When couples come to us for treatment, they have frequently been struggling with the dysregulated emotions of trauma. Their right brains have been correctly mutually creating an outlet for these unmetabolized emotions through their recycling dramas, but the partners usually do not know what to do with them and have almost always developed a sizable amount of fear around their expression.
The experts in trauma theory (Bessel van der Kolk, Judith Herman, and Lenore Terr, to name a few) have made it clear that in order for a painful, disruptive event to be experienced as traumatic it must include an experience of loss of control. There is a perceived threat to continued existence and/or the ability to remain mentally intact, because the victim of a trauma is unable to “make it stop”. In fact, trauma experts tell us that it is precisely this helplessness that makes the event traumatic. Because of its focus on maintaining survival, the human brain reacts with panic to the experience of helplessness. So it is the loss of control that is traumatic.
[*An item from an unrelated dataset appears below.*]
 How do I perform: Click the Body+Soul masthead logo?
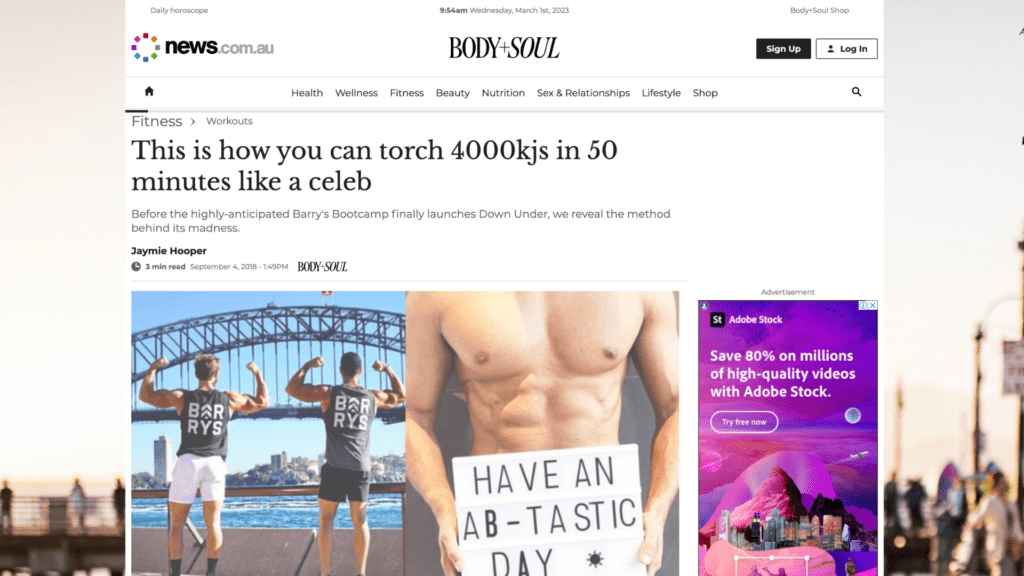[504, 48]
Dysregulated emotions are by definition out of control. When they show up in couples treatment they are always a demonstration of historical trauma, making couples therapy the perfect venue for accessing them. The appearance of dysregulated emotions show the therapist and the partner the out-of-control aspect of what their right brain has stored about their trauma. The therapist is then called upon to do a delicate “balancing act”–to collaboratively reduce the threat level enough for both partners to be able to talk about the emotions that have been triggered without shutting down the out-of-control feeling that is needing to be experienced and witnessed. The “out-of-control-ness” of these dysregulated emotions must be lived by all three people in the room to demonstrate tolerance for fully knowing and feeling the exact nature of the historical trauma.
Control is a hot issue in intimate partnerships. There is the attempt to control the other in a nonconscious effort to prevent repetition of the original trauma. There is the fear of loss of control, with the shame of the original trauma being relived through the shame of losing control of one’s feelings. Therapists who respond to over-controlling or loss of control with a focus on safe curiosity rather than immediate regulating and shaming open the possibility that both partners will allow a “deep dive” into the origins of their feelings around control. Shame, terror and rage can then be verbalized and attached to the original childhood trauma, instead of to the current relationship.
As the therapist, if you are feeling anxious or frightened by a client’s out-of-control behavior, say so. The message to your client is, “I can’t think and respond to your needs if I’m too scared, and neither can your partner, but we both want to know why you’re feeling out of control right now.”